Colombia ha sido un
país acostumbrado a resolver sus diferencias políticas con métodos violentos y
está intentando aprender, con poca convicción, a recurrir a formas legales, deliberativas,
propias de una genuina democracia representativa. El acuerdo logrado por el
gobierno de Juan Manuel Santos con las Farc anuncia, en buena medida, esa
intención que no es compartida por una derecha recalcitrante que va a tomar el
poder presidencial este próximo 7 de agosto. La desmovilización de la antigua
guerrilla no satisface a aquellos que consideran que la aniquilación militar de
ese grupo armado era la única vía admisible.
En Colombia, país
mayoritariamente católico, no se ha asimilado todavía aquel mandamiento básico
que dicta “no matar”. El recurso de tomar las armas para defender intereses de
fragmentos de la sociedad se acrecentó en los últimos decenios cuando el café
fue desplazó por la cocaína como el cultivo más rentable; desde entonces, la
actividad política ha estado teñida por los vínculos de los líderes políticos
con algún tipo de organización criminal dedicada al narcotráfico. Los partidos
políticos tradicionales y la guerrilla misma terminaron pareciéndose a
estructuras del crimen organizado con incidencia creciente en la vida pública.

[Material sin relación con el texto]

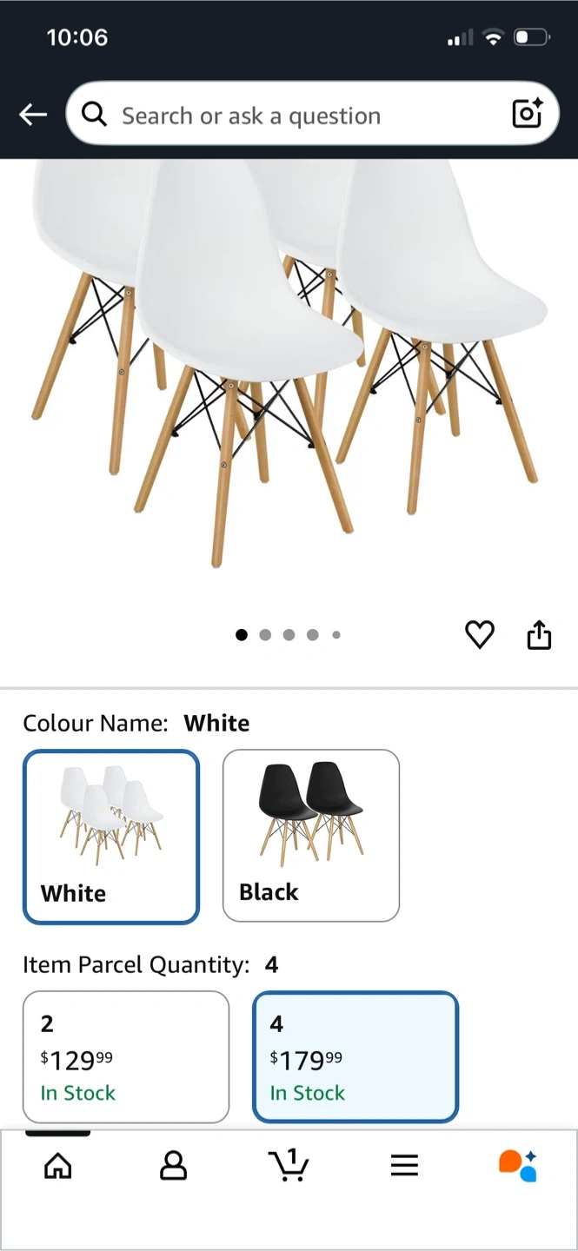Go to Home tab icon
The image size is (578, 1251).
(x=58, y=1166)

La tendencia de los últimos decenios es que muchos miembros de la dirigencia
política han tenido algún tipo de vínculo con algún aspecto de la producción y
exportación de cocaína, lo cual ha implicado alianzas con los tentáculos
armados del paramilitarismo y de la guerrilla.
Esa política
facinerosa se afianzó en Colombia con métodos muy violentos que han buscado el
control de territorios y de rutas comerciales para el lucrativo negocio de la
droga. Eso ha implicado una enorme crisis de liderazgo político que significa
que grandes nombres de la política colombiana tengan algún historial delictivo y, aun así, cuenten con una notoriedad pública cercana a la devoción colectiva.

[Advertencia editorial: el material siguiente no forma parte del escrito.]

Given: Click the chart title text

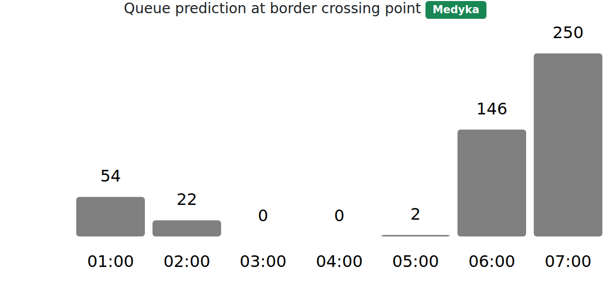Looking at the screenshot, I should click(x=272, y=9).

Varios capos de la mafia local han gozado de admiración popular y también
políticos prominentes de reconocido historial criminal también han gozado de simpatía electoral.
Desmontar simbólica y
prácticamente estas estructuras político-militares del crimen organizado es una
de las tareas inmediatas de la sociedad civil que desea un país donde la
deliberación política cotidiana y las disputas dentro de las coordenadas de la
democracia representativa puedan hacerse sin que se ponga en riesgo la vida
humana. En Colombia, por fortuna, hay una porción considerable de ciudadanos
dispuesta a movilizarse a favor de una vida pública fundada en el ejercicio
razonado de la crítica, del debate de ideas y, sobre todo, sin vínculos ni
intereses relacionados con la lógica perversa del lucro narcotraficante. Una
nueva forma de hacer política en Colombia debe retirar de sus prácticas
aceptadas y posibles la aniquilación política de sus rivales, aunque desmontar el odio
promovido como elemento movilizador de adhesiones políticas no es fácil.
El antiguo mandamiento
cristiano de no matar necesita, en la
situación colombiana, una pequeña pero significativa precisión. No solamente se
trata, en nuestro caso, de aprender a no matar, de desearle el bien y no el mal
al prójimo; se trata, sobre todo, de aprender a no matarnos. Una sociedad que ha estado acostumbrada a
auto-aniquilarse, a hallar enemigos dentro de su propio cuerpo y extirparlos es
una sociedad que ha estado padeciendo una enfermedad colectiva. Un criterio necesario de
selección de nuestros líderes políticos futuros tiene que ver con la capacidad de elaboración de nuevos principios de vida en común, de convivencia. Un buen líder,
para Colombia, tendrá que ayudarnos a entender que no podemos seguir matándonos
y que podemos encontrar buenas razones para convivir y discutir a pesar de los
conflictos y a pesar de los diversos que somos. Aún más, un buen líder sabrá hacernos
entender que los conflictos y las diferencias nos enriquecen, nos hacen crecer.
¿El nuevo presidente Iván Duque podrá asumir un liderazgo de esa índole?